**Task statement**
Go to the line containing "The width and" below; retype it and all following lines exactly, and leave out the pictures.

**Supplied entries**
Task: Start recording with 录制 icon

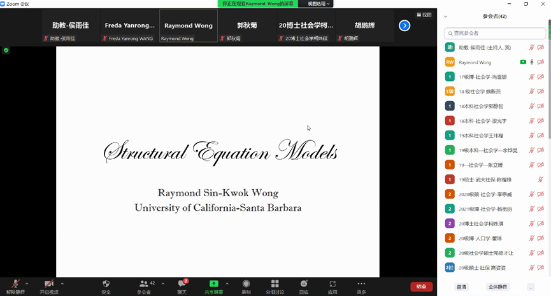Action: [246, 283]
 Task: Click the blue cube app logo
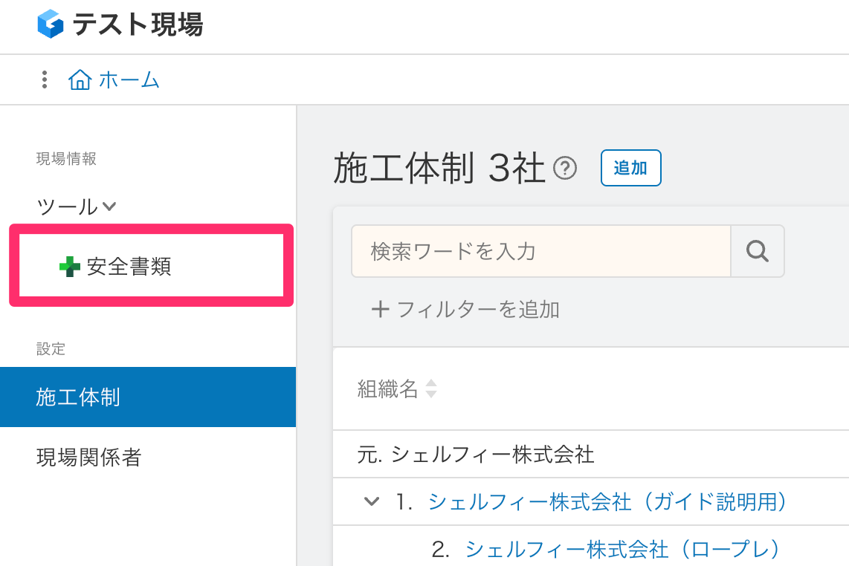(51, 25)
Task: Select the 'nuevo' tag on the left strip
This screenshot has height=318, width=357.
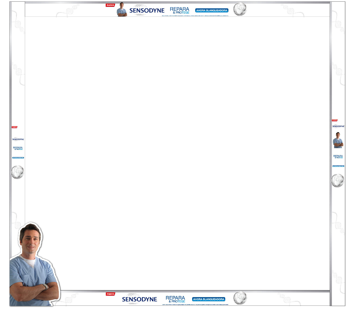Action: pyautogui.click(x=15, y=127)
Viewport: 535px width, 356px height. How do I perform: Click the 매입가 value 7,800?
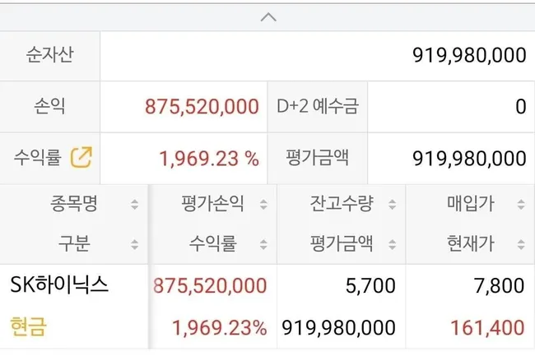click(x=500, y=286)
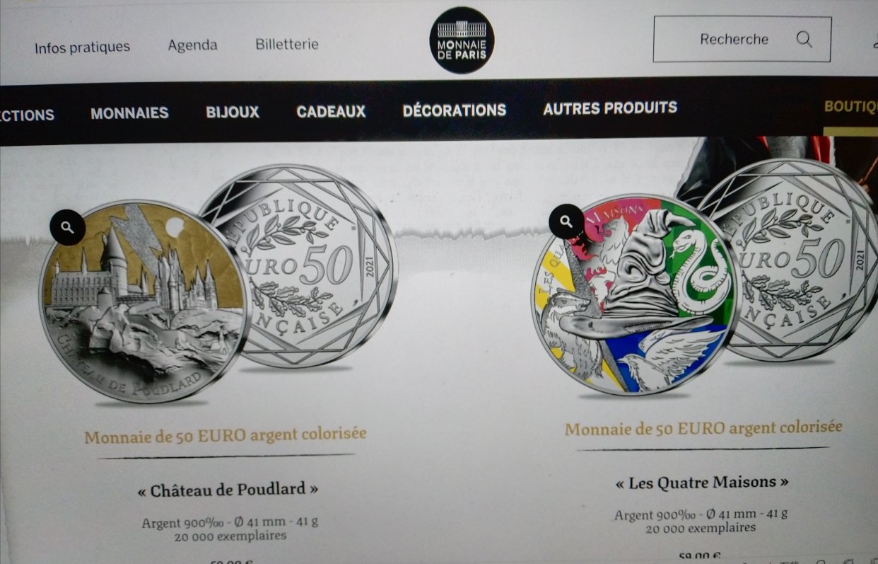Image resolution: width=878 pixels, height=564 pixels.
Task: Zoom the Château de Poudlard coin image
Action: (68, 227)
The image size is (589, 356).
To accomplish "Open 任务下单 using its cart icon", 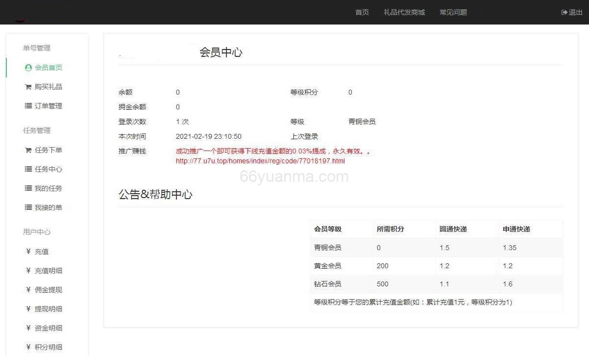I will coord(28,150).
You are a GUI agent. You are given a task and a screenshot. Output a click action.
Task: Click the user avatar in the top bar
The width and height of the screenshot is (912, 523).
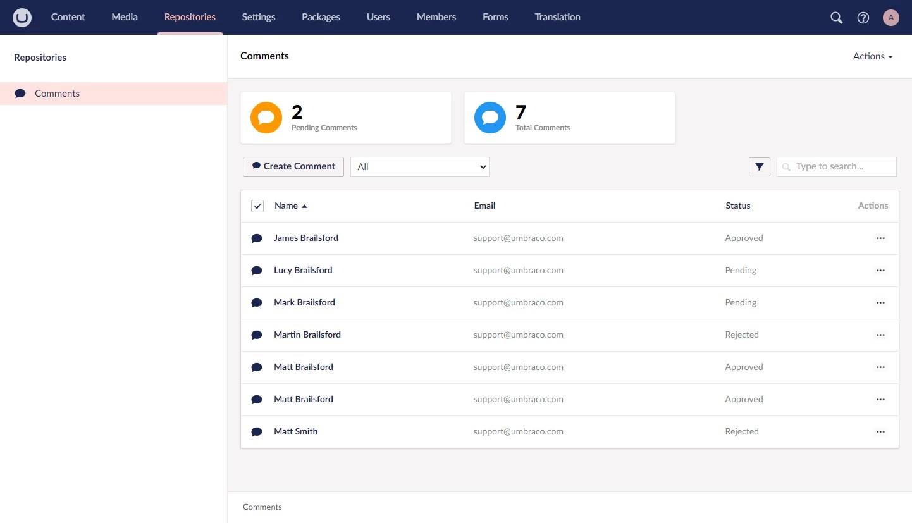click(x=890, y=17)
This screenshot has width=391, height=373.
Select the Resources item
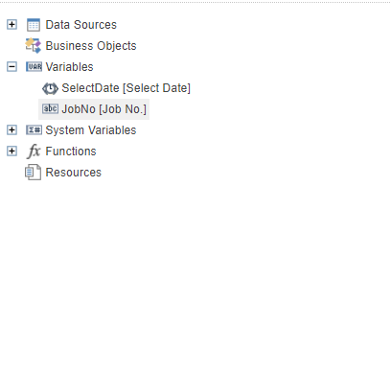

**Response to this task**
The width and height of the screenshot is (912, 523).
click(x=890, y=17)
This screenshot has width=391, height=373.
Select the Resources item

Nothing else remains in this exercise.